TASK INSTRUCTIONS. List every line below that contains the string "Where", matching case exactly.

··· RECORDS SHOWN ···

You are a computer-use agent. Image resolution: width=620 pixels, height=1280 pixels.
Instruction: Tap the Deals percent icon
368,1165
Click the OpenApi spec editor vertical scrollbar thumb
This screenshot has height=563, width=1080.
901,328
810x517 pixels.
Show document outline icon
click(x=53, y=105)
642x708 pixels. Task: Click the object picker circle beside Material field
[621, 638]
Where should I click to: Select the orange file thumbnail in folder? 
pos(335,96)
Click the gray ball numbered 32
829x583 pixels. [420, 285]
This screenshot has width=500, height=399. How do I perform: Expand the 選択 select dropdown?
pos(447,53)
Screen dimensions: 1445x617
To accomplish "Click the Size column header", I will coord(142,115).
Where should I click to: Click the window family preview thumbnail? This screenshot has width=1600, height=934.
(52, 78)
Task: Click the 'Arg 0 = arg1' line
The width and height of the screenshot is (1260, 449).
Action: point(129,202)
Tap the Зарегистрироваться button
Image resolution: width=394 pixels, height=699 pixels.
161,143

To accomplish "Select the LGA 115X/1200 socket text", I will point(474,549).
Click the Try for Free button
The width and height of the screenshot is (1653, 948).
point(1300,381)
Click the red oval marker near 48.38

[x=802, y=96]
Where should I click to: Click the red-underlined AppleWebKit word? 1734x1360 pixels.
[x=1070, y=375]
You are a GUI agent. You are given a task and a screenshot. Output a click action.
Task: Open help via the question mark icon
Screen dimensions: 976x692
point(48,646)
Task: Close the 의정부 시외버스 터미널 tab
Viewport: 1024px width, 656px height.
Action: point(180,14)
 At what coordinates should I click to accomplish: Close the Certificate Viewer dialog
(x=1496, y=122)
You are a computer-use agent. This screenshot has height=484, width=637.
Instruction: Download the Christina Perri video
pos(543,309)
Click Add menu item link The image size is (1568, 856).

···

EXERCISE SOLUTION.
Where should I click to: Select the orange file thumbnail in folder? 
Where should I click to: Click the window family preview thumbnail? This screenshot has width=1600, height=934.
Where should I click to: Click the red-underlined AppleWebKit word? 1734x1360 pixels.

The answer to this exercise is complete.